* [REQUIRED TASK]: Return every one of the following records word for word, with each line unchanged.

— begin —

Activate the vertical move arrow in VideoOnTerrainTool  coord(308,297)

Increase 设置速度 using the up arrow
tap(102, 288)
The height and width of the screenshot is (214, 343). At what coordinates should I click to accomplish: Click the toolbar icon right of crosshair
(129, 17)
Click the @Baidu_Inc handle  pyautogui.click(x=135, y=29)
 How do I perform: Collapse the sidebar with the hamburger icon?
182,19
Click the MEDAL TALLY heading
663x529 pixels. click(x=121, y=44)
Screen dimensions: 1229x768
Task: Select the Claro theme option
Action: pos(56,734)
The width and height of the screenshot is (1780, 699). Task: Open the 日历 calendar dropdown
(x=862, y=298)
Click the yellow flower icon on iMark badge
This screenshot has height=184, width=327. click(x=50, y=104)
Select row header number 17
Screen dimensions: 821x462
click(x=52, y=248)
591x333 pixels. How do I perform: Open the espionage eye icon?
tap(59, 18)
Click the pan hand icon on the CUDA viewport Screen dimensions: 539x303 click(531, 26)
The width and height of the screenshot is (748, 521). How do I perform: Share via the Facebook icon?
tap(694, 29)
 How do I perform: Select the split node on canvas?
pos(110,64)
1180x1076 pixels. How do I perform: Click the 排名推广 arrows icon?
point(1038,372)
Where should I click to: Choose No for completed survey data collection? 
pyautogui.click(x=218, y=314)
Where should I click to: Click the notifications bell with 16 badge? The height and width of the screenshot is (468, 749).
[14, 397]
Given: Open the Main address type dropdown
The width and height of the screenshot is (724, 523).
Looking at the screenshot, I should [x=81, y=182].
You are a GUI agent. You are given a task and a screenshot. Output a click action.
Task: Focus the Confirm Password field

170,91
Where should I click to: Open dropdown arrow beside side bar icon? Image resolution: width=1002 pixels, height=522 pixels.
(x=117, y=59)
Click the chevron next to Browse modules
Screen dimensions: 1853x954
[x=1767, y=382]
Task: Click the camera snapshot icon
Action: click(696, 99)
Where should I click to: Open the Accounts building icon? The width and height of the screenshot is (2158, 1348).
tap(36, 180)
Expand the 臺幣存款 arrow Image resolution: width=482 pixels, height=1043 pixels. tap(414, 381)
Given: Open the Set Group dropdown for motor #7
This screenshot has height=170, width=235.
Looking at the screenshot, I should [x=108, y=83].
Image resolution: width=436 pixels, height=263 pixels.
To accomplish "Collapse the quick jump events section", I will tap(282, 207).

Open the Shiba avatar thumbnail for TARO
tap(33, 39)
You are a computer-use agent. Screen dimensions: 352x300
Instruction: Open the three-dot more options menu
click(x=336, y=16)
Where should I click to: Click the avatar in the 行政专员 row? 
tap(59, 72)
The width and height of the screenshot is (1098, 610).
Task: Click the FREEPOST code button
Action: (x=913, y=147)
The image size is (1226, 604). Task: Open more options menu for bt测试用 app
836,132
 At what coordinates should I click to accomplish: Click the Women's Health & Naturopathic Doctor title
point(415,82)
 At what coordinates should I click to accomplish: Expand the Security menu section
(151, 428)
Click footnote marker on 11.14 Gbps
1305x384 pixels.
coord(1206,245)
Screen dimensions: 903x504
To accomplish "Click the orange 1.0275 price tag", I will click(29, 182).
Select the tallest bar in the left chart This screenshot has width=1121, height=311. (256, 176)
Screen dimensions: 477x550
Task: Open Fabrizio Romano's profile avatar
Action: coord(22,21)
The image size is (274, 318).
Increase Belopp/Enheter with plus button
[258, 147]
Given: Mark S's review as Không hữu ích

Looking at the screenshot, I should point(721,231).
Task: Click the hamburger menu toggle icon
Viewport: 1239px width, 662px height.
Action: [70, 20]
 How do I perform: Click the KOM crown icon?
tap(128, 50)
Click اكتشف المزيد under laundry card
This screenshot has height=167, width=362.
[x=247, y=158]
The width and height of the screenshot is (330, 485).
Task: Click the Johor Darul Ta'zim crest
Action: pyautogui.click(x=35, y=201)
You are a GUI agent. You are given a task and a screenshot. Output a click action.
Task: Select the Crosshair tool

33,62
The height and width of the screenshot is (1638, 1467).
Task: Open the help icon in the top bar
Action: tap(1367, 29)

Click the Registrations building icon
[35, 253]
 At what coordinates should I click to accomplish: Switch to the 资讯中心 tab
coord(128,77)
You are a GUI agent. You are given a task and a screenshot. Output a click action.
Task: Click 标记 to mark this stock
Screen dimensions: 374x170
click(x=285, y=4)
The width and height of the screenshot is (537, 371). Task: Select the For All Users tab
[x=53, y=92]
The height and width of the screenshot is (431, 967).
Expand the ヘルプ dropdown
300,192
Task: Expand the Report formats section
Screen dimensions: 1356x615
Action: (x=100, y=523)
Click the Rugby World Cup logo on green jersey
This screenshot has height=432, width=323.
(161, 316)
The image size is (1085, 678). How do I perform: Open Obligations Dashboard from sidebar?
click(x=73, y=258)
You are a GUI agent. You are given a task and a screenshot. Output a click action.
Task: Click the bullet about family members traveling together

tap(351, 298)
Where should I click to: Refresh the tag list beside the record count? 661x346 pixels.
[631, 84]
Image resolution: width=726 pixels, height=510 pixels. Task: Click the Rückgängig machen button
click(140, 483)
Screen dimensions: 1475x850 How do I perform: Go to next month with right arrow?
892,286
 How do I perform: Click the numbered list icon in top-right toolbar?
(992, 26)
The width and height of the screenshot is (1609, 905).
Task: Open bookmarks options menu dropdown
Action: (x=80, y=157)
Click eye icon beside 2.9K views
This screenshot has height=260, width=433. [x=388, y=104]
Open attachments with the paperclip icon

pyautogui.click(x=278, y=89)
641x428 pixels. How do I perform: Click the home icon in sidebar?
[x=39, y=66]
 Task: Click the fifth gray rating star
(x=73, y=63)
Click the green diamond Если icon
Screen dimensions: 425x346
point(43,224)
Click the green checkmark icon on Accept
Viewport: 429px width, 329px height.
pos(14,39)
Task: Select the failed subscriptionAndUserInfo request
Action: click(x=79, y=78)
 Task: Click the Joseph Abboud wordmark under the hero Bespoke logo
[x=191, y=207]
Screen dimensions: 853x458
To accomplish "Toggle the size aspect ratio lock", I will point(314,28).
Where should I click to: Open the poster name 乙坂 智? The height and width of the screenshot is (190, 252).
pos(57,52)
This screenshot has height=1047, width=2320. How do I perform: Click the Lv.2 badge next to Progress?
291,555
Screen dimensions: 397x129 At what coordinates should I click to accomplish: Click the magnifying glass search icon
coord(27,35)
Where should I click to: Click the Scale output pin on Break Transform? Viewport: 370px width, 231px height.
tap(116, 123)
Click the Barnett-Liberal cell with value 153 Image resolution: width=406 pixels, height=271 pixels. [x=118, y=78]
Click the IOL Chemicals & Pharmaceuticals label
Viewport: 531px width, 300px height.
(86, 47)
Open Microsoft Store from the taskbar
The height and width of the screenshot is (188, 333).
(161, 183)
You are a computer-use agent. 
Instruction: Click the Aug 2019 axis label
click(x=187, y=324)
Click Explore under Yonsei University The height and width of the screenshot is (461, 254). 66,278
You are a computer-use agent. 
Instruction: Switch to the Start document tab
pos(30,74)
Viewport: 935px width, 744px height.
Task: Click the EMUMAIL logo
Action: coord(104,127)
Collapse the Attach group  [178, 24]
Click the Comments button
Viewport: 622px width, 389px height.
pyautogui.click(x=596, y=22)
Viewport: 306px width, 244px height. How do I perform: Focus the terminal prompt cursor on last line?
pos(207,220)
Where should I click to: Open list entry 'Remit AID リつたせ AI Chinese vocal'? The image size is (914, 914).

— end —

* [REPLY]:
Activate the vertical move arrow in VideoOnTerrainTool  coord(308,297)

Increase 设置速度 using the up arrow
tap(102, 288)
The height and width of the screenshot is (214, 343). At what coordinates should I click to accomplish: Click the toolbar icon right of crosshair
(129, 17)
Click the @Baidu_Inc handle  pyautogui.click(x=135, y=29)
 How do I perform: Collapse the sidebar with the hamburger icon?
182,19
Click the MEDAL TALLY heading
663x529 pixels. click(x=121, y=44)
Screen dimensions: 1229x768
Task: Select the Claro theme option
Action: pos(56,734)
The width and height of the screenshot is (1780, 699). Task: Open the 日历 calendar dropdown
(x=862, y=298)
Click the yellow flower icon on iMark badge
This screenshot has height=184, width=327. click(x=50, y=104)
Select row header number 17
Screen dimensions: 821x462
click(x=52, y=248)
591x333 pixels. How do I perform: Open the espionage eye icon?
tap(59, 18)
Click the pan hand icon on the CUDA viewport Screen dimensions: 539x303 click(531, 26)
The width and height of the screenshot is (748, 521). How do I perform: Share via the Facebook icon?
tap(694, 29)
 How do I perform: Select the split node on canvas?
pos(110,64)
1180x1076 pixels. How do I perform: Click the 排名推广 arrows icon?
point(1038,372)
Where should I click to: Choose No for completed survey data collection? 
pyautogui.click(x=218, y=314)
Where should I click to: Click the notifications bell with 16 badge? The height and width of the screenshot is (468, 749).
[14, 397]
Given: Open the Main address type dropdown
The width and height of the screenshot is (724, 523).
Looking at the screenshot, I should [x=81, y=182].
You are a GUI agent. You are given a task and a screenshot. Output a click action.
Task: Focus the Confirm Password field

170,91
Where should I click to: Open dropdown arrow beside side bar icon? Image resolution: width=1002 pixels, height=522 pixels.
(x=117, y=59)
Click the chevron next to Browse modules
Screen dimensions: 1853x954
[x=1767, y=382]
Task: Click the camera snapshot icon
Action: click(696, 99)
Where should I click to: Open the Accounts building icon? The width and height of the screenshot is (2158, 1348).
tap(36, 180)
Expand the 臺幣存款 arrow Image resolution: width=482 pixels, height=1043 pixels. tap(414, 381)
Given: Open the Set Group dropdown for motor #7
This screenshot has height=170, width=235.
Looking at the screenshot, I should [x=108, y=83].
Image resolution: width=436 pixels, height=263 pixels.
To accomplish "Collapse the quick jump events section", I will tap(282, 207).

Open the Shiba avatar thumbnail for TARO
tap(33, 39)
You are a computer-use agent. Screen dimensions: 352x300
Instruction: Open the three-dot more options menu
click(x=336, y=16)
Where should I click to: Click the avatar in the 行政专员 row? 
tap(59, 72)
The width and height of the screenshot is (1098, 610).
Task: Click the FREEPOST code button
Action: (x=913, y=147)
The image size is (1226, 604). Task: Open more options menu for bt测试用 app
836,132
 At what coordinates should I click to accomplish: Click the Women's Health & Naturopathic Doctor title
point(415,82)
 At what coordinates should I click to accomplish: Expand the Security menu section
(151, 428)
Click footnote marker on 11.14 Gbps
1305x384 pixels.
coord(1206,245)
Screen dimensions: 903x504
To accomplish "Click the orange 1.0275 price tag", I will click(29, 182).
Select the tallest bar in the left chart This screenshot has width=1121, height=311. (256, 176)
Screen dimensions: 477x550
Task: Open Fabrizio Romano's profile avatar
Action: coord(22,21)
The image size is (274, 318).
Increase Belopp/Enheter with plus button
[258, 147]
Given: Mark S's review as Không hữu ích

Looking at the screenshot, I should point(721,231).
Task: Click the hamburger menu toggle icon
Viewport: 1239px width, 662px height.
Action: [70, 20]
 How do I perform: Click the KOM crown icon?
tap(128, 50)
Click اكتشف المزيد under laundry card
This screenshot has height=167, width=362.
[x=247, y=158]
The width and height of the screenshot is (330, 485).
Task: Click the Johor Darul Ta'zim crest
Action: pyautogui.click(x=35, y=201)
You are a GUI agent. You are given a task and a screenshot. Output a click action.
Task: Select the Crosshair tool

33,62
The height and width of the screenshot is (1638, 1467).
Task: Open the help icon in the top bar
Action: tap(1367, 29)

Click the Registrations building icon
[35, 253]
 At what coordinates should I click to accomplish: Switch to the 资讯中心 tab
coord(128,77)
You are a GUI agent. You are given a task and a screenshot. Output a click action.
Task: Click 标记 to mark this stock
Screen dimensions: 374x170
click(x=285, y=4)
The width and height of the screenshot is (537, 371). Task: Select the For All Users tab
[x=53, y=92]
The height and width of the screenshot is (431, 967).
Expand the ヘルプ dropdown
300,192
Task: Expand the Report formats section
Screen dimensions: 1356x615
Action: (x=100, y=523)
Click the Rugby World Cup logo on green jersey
This screenshot has height=432, width=323.
(161, 316)
The image size is (1085, 678). How do I perform: Open Obligations Dashboard from sidebar?
click(x=73, y=258)
You are a GUI agent. You are given a task and a screenshot. Output a click action.
Task: Click the bullet about family members traveling together

tap(351, 298)
Where should I click to: Refresh the tag list beside the record count? 661x346 pixels.
[631, 84]
Image resolution: width=726 pixels, height=510 pixels. Task: Click the Rückgängig machen button
click(140, 483)
Screen dimensions: 1475x850 How do I perform: Go to next month with right arrow?
892,286
 How do I perform: Click the numbered list icon in top-right toolbar?
(992, 26)
The width and height of the screenshot is (1609, 905).
Task: Open bookmarks options menu dropdown
Action: (x=80, y=157)
Click eye icon beside 2.9K views
This screenshot has height=260, width=433. [x=388, y=104]
Open attachments with the paperclip icon

pyautogui.click(x=278, y=89)
641x428 pixels. How do I perform: Click the home icon in sidebar?
[x=39, y=66]
 Task: Click the fifth gray rating star
(x=73, y=63)
Click the green diamond Если icon
Screen dimensions: 425x346
point(43,224)
Click the green checkmark icon on Accept
Viewport: 429px width, 329px height.
pos(14,39)
Task: Select the failed subscriptionAndUserInfo request
Action: click(x=79, y=78)
 Task: Click the Joseph Abboud wordmark under the hero Bespoke logo
[x=191, y=207]
Screen dimensions: 853x458
To accomplish "Toggle the size aspect ratio lock", I will point(314,28).
Where should I click to: Open the poster name 乙坂 智? The height and width of the screenshot is (190, 252).
pos(57,52)
This screenshot has height=1047, width=2320. How do I perform: Click the Lv.2 badge next to Progress?
291,555
Screen dimensions: 397x129 At what coordinates should I click to accomplish: Click the magnifying glass search icon
coord(27,35)
Where should I click to: Click the Scale output pin on Break Transform? Viewport: 370px width, 231px height.
tap(116, 123)
Click the Barnett-Liberal cell with value 153 Image resolution: width=406 pixels, height=271 pixels. [x=118, y=78]
Click the IOL Chemicals & Pharmaceuticals label
Viewport: 531px width, 300px height.
(86, 47)
Open Microsoft Store from the taskbar
The height and width of the screenshot is (188, 333).
(161, 183)
You are a computer-use agent. 
Instruction: Click the Aug 2019 axis label
click(x=187, y=324)
Click Explore under Yonsei University The height and width of the screenshot is (461, 254). 66,278
You are a computer-use agent. 
Instruction: Switch to the Start document tab
pos(30,74)
Viewport: 935px width, 744px height.
Task: Click the EMUMAIL logo
Action: coord(104,127)
Collapse the Attach group  [178, 24]
Click the Comments button
Viewport: 622px width, 389px height.
pyautogui.click(x=596, y=22)
Viewport: 306px width, 244px height. How do I perform: Focus the terminal prompt cursor on last line?
pos(207,220)
Where should I click to: Open list entry 'Remit AID リつたせ AI Chinese vocal'? The image size is (914, 914).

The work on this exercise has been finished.